The above images were taken from The Raw Feeding Community, a great online source for raw feeders. I highly recommend heading on over to their post for a detailed explanation on the hour by hour breakdown of the meals being digested. Click here to be brought over to the original post.

Back to the explanation, when food enters the stomach, it will be soaked in stomach acid. Then, depending on the degree of swelling, the stomach will release an appropriate amount of gastric acid to control the dilution, so the pH can be maintained at a high acid level initially. Dilution is part of the digestion process. It occurs gradually through the digestive tract. What you don’t want to do is to have undiluted acid coming out the other end. Just thinking about it is painful.

The stomach has an excellent design and has served dogs and cats for thousands of years. As an example, when calcium is felt in the stomach, more stomach acid is released because bones are expected to appear due to the calcium content. More digestive juices are needed to break down bones than meat. There are more “sensors” and feedback mechanisms in the digestive system, which can effectively extract nutrients from various diets ingested by animals in different foods. We are at a time where we have access to a lot of information, let’s not fall for false information. Detailed research on pets has shown that mixing raw food and kibbles does not produce toxins or digestive challenges.

People have been feeding their pets a mixed diet for decades. Only recently has the trend of avoiding mixing become popular under the influence of false or wrong news. Studies have indeed shown that mixing some fresh raw food with kibbles is much healthier than kibbles alone. Complete + balanced raw meat is one of the best things you can feed your pet.

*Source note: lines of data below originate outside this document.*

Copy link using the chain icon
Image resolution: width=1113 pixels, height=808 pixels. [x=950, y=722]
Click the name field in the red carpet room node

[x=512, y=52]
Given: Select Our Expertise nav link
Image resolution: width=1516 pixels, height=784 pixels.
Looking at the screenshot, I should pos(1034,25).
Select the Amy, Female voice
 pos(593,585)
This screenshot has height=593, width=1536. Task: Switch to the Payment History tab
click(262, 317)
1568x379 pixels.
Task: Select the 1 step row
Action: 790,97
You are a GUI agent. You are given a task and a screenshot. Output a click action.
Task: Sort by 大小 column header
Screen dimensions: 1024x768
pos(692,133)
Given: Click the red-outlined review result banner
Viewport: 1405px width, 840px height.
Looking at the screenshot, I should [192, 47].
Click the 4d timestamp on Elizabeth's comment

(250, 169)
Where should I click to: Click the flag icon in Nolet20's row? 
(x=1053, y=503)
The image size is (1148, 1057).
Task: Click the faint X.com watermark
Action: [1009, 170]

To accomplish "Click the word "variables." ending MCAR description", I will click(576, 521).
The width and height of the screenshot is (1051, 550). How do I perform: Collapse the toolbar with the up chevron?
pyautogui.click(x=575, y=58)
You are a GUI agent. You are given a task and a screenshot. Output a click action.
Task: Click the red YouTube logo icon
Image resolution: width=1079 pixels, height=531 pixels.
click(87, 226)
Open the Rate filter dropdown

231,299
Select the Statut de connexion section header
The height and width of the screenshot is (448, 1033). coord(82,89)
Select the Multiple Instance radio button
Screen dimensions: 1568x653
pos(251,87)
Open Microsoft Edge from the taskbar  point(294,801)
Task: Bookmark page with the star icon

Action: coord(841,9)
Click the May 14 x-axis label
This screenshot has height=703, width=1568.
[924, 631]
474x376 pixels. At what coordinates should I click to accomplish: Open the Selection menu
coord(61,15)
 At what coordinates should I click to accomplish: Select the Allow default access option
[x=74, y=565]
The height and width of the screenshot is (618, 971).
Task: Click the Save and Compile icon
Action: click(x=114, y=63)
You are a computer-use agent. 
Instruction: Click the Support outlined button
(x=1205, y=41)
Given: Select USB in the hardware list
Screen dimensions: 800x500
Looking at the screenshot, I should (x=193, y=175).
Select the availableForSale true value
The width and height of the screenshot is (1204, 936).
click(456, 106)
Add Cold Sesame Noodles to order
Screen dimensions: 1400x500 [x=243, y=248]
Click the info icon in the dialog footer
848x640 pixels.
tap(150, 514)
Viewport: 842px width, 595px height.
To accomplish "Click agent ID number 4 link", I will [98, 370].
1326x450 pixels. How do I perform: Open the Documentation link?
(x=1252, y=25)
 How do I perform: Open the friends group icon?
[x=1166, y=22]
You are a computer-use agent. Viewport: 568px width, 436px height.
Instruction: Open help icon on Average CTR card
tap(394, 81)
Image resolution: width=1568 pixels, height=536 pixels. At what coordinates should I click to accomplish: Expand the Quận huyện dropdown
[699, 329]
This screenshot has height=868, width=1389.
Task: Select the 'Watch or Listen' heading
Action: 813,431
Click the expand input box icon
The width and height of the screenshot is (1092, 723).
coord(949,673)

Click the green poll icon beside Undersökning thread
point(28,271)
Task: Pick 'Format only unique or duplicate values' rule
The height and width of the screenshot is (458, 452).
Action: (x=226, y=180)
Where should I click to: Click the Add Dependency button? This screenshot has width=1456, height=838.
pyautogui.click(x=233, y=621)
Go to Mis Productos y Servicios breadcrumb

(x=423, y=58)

But there are exceptions. Some owners may not have the time or money to feed raw meat, so we should not blame others for their choices. We all want the best for our pets, so please also give other pet owners the same respect, and do not fault them for a decision that they may have also made with the same best interests at heart (within reason of course).

Seriously though, please do not take my words out of context. What I’ve shared above is information from research that I have done. You should absolutely do your own research, start by reading up the blog I linked above to read about the experiment in detail. Then, come to your own conclusion on what is right for YOUR PET. You know best from experience and trials what works for YOUR PET.